Pixel coordinate grounding data
....................

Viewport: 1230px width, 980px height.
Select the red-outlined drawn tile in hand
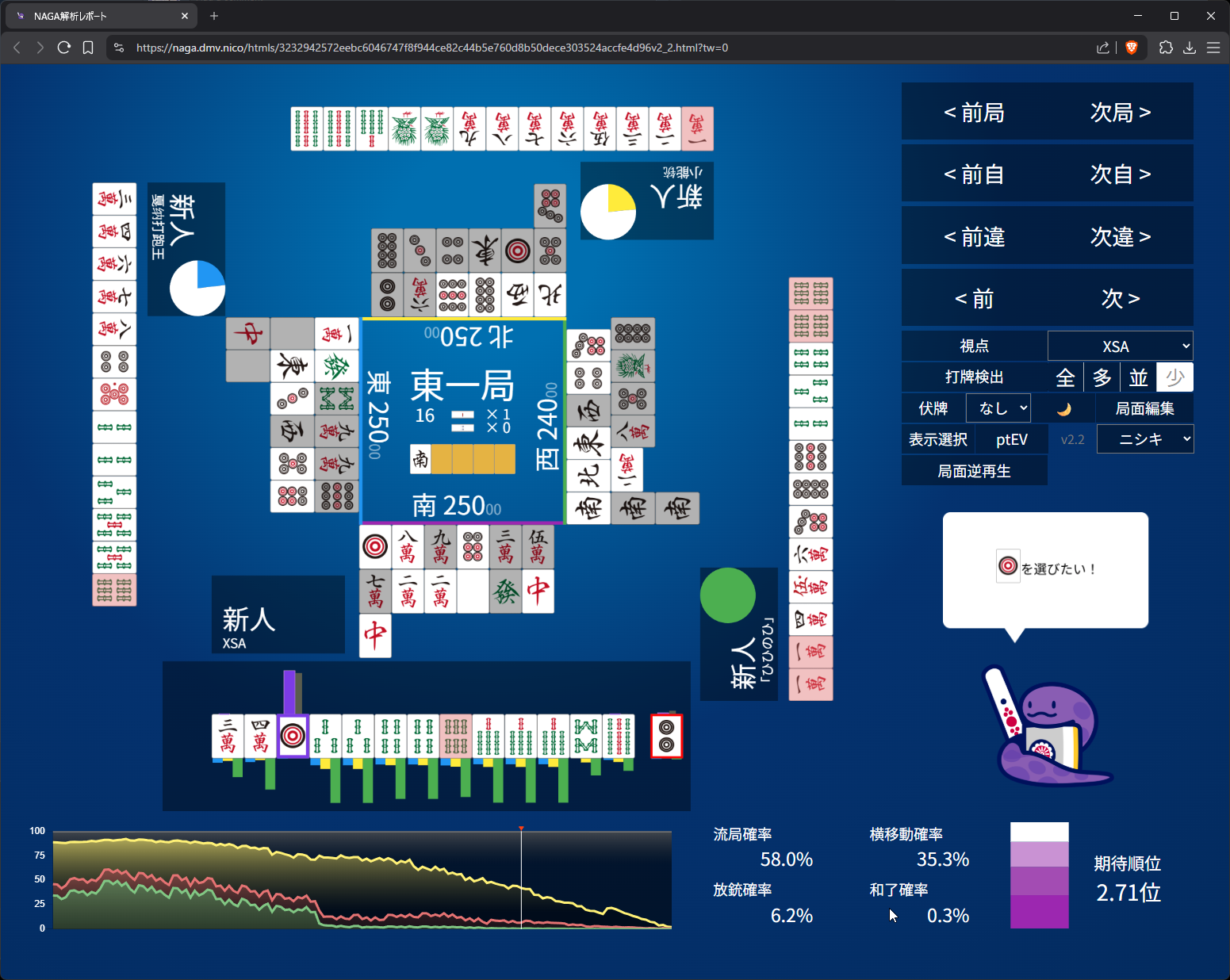click(666, 736)
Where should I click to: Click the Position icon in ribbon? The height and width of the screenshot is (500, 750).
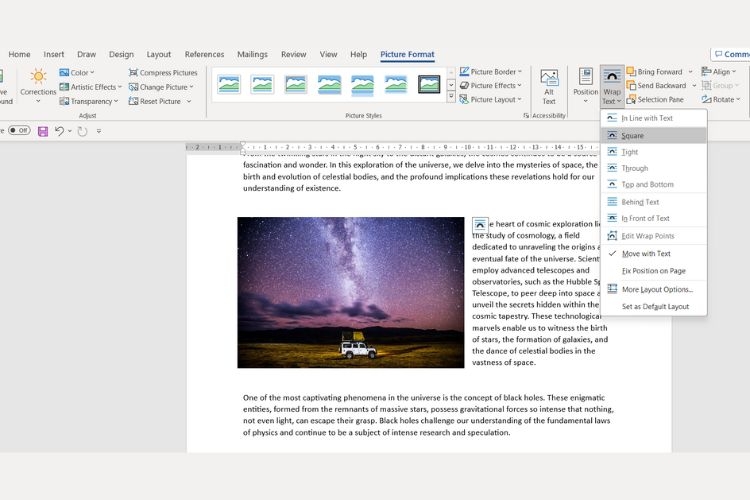[585, 77]

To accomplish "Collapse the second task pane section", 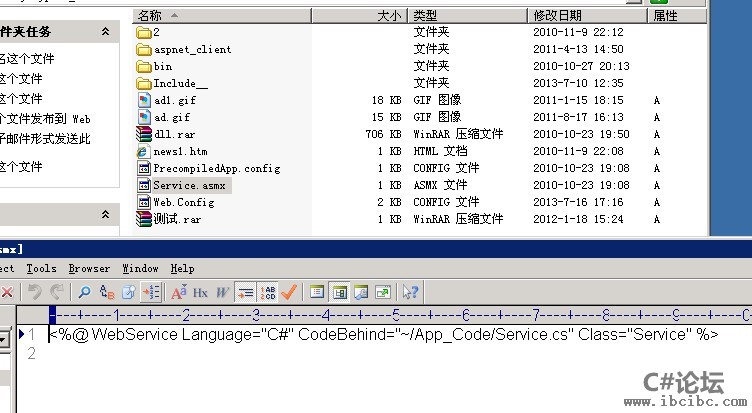I will (x=105, y=214).
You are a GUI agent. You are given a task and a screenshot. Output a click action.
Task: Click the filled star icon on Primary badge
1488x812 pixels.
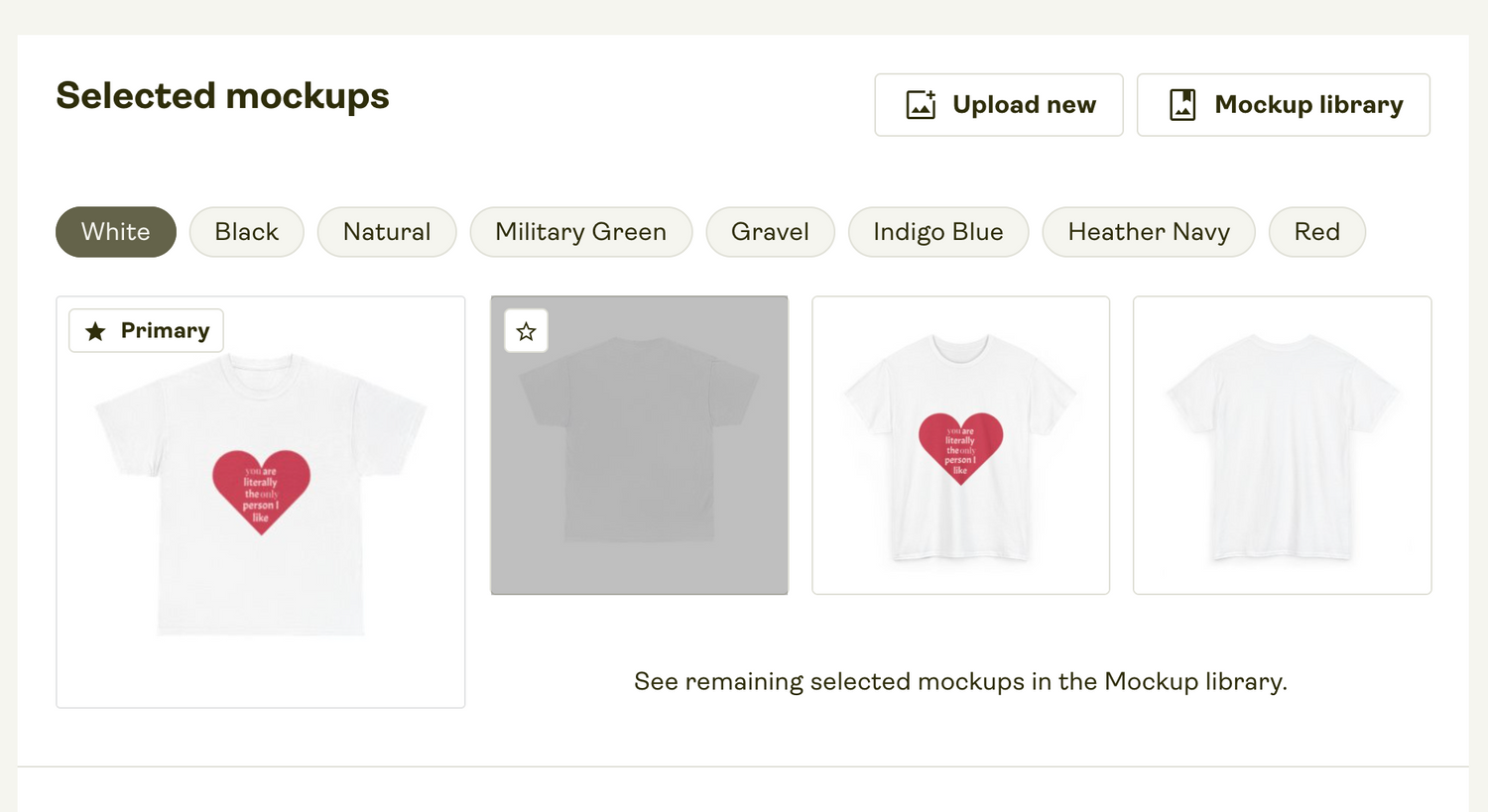[95, 331]
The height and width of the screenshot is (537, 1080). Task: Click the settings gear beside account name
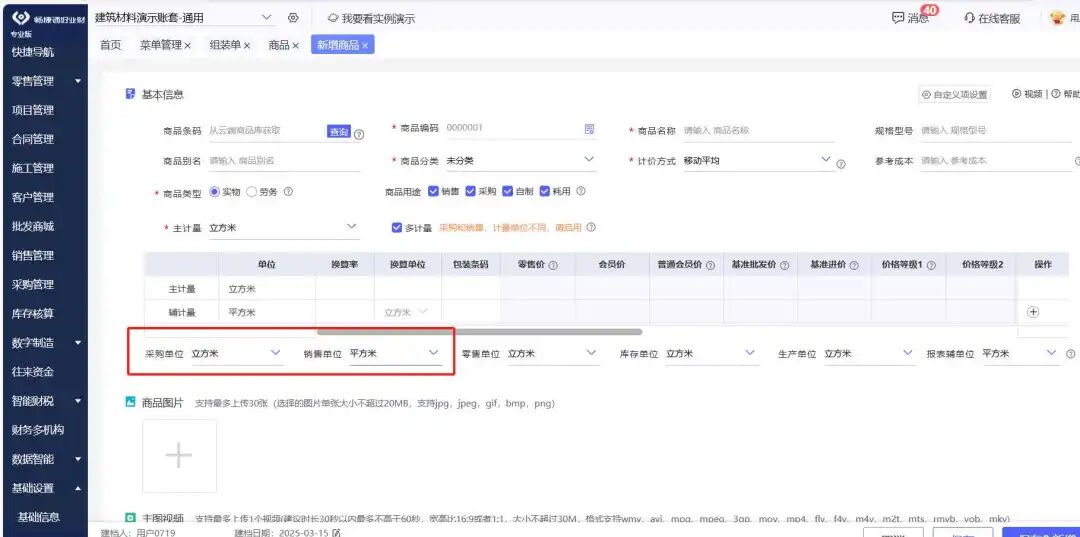[293, 18]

....................

Activity:
Begin at the line with "1488x812 pixels." and retype exactly every line through the last one of the entries above, both included, and nothing more; pictures stay out.

Written answer:
1488x812 pixels.
[95, 331]
The height and width of the screenshot is (537, 1080). Task: Click the settings gear beside account name
[293, 18]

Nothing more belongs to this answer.